For the Obama Administration, Conceding Marijuana's Medical Potential Does Not Mean Rethinking the Federal Ban
The Raw Story's Stephen Webster jumps on drug czar Gil Kerlikowske's response to a "We the People" petition urging the federal govenment to let veterans use marijuana as a treatment for post-traumatic stress disorder:
Gil Kerlikowske, President Barack Obama's drug czar, claimed recently that the White House is "interested in the potential marijuana may have" in medicine—but in an odd feint, he also insisted that the drug war's Nixon-era prohibition policies are "based on science and research, not ideology or politics."
Although Webster seems to consider "Kerlikowske's admission" new and significant, the quote is actually from an October 2011 petition response that the drug czar appended to the new one. In any case, it does not signal a change in policy, or even in rhetoric. The Obama administration's official position on medical marijuana is the same as it has always been, and it is essentially unchanged from the positions taken by the Clinton and Bush administrations: We are open to the possibility that cannabis-derived pharmaceuticals might one day be approved by the FDA, after their developers jump through the usual regulatory hoops, including double-blind clinical trials. But we don't think cannabis should be exempt from this approval process, and we don't think smoking plants is good medicine. Kerlikowske's "odd feint"—eschewing "ideology or politics" in favor of "science and research"—is based on the complaint that medical marijuana advocates are demanding special treatment for their favorite plant.
Kerlikowske's predecessors drew the same distinction between smoked marijuana and FDA-approved pharmaceuticals. "There is not a shred of scientific evidence that shows that smoked marijuana is useful or needed," Clinton administration drug czar Barry McCaffrey declared back in 1996, leaving the door open to other kinds of cannabis-based medicine (although McCaffrey, like Kerlikowske, was not always so careful). A few years ago, McCaffrey said he has always been "100 percent for…medical use of marijuana, THC, or cannabinoids." Bush administration drug czar John Walters put it this way in 2007:
We believe that if there are elements of marijuana that can be applied to modern medicine, they should undergo the same FDA-approval process any other medicine goes through to make sure it's safe and effective. In absence of that approval, the Federal position is clear: the smoked form of medical marijuana is against Federal law and we will continue to enforce the law.
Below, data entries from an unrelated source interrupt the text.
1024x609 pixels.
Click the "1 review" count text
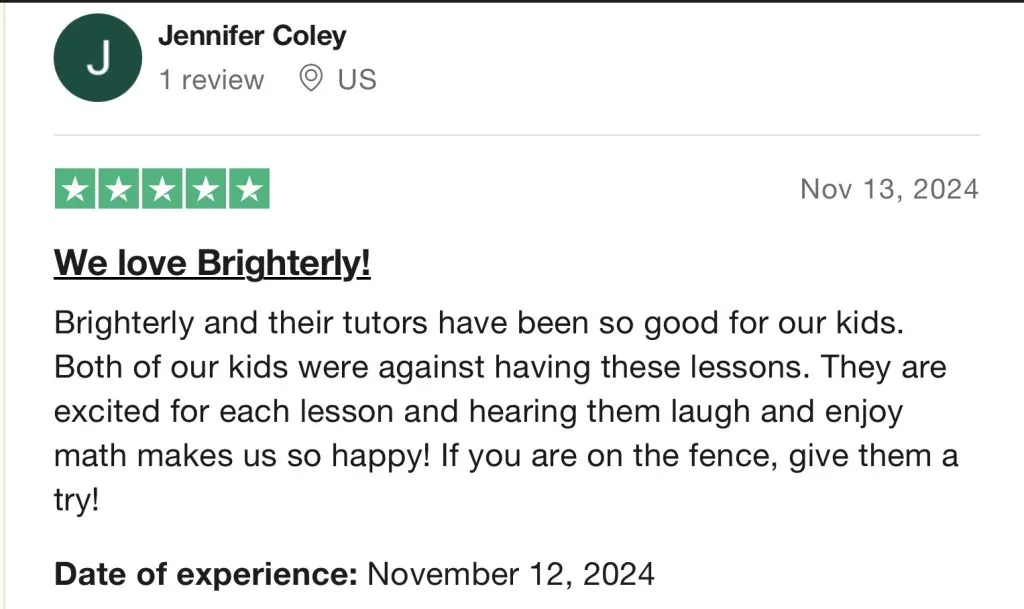pos(211,80)
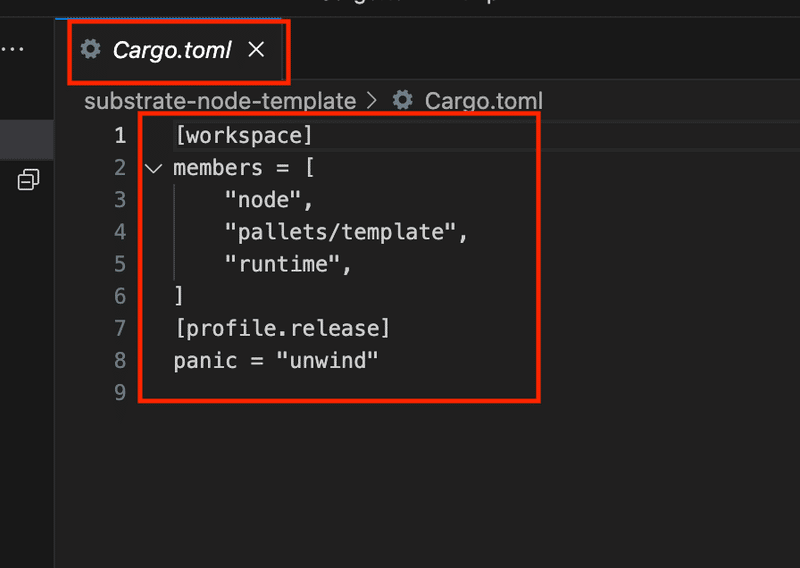Viewport: 800px width, 568px height.
Task: Click the "node" member entry
Action: [x=263, y=200]
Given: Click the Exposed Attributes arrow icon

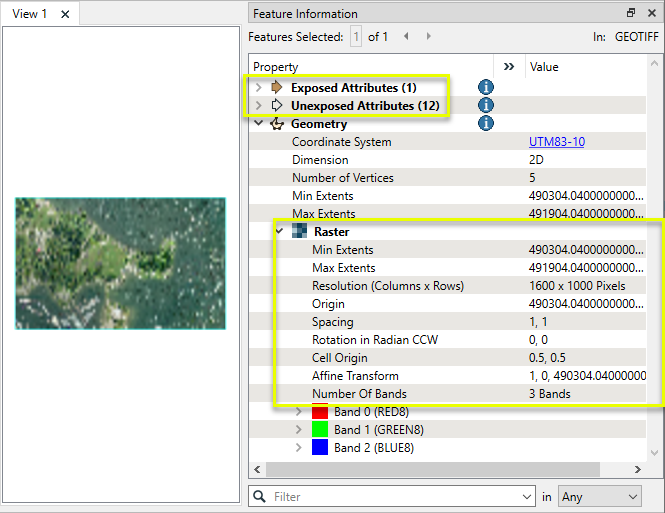Looking at the screenshot, I should click(x=277, y=88).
This position is misleading in some important ways, but there is an element of truth to it. It's true that modern medicine tends to frown on whole plants, preferring isolated chemicals, and that new drugs cannot be legally introduced in this country without years of rigorous testing. The FDA did approve a sort of marijuana-based medicine, synthetic THC capsules (Marinol), back in 1985, and it may be on the verge of approving another: Sativex, an oral cannabis extract spray. Then again, marijuana, which has been used as a medicine for thousands of years, is not exactly a new drug, and its safety is by now established well enough that the demand for additional testing, which would be prohibitively expensive for an unpatentable plant species (though not for medicines derived from it), seems obstructionist. Indeed, the government has used its monopoly on the legal supply of marijuana to block research even while proclaiming its commitment to sound science. And as Webster points out, that objective, just-the-facts pose is belied by the Obama administration's continued refusal to remove marijuana from Schedule I, a category supposedly reserved for substances with a high abuse potential that have no medical uses and cannot be consumed safely even under a doctor's supervision.
Although that classification dates from the "Nixon era," as Webster says, the federal ban on marijuana was imposed long before the Controlled Substances Act. When Congress was on the verge of approving the Marihuana Tax Act of 1937, which effectively banned the plant under the guise of taxation (an excuse for meddling that seems to be coming back into style), a representative of the American Medical Association unsuccessfully urged legislators to make an exception for medicinal use. Nowadays the same organization wants the government to reconsider marijuana's Schedule I status. But there is no reason to think it will, no matter how many times the drug czar concedes the medical potential of cannabinoids.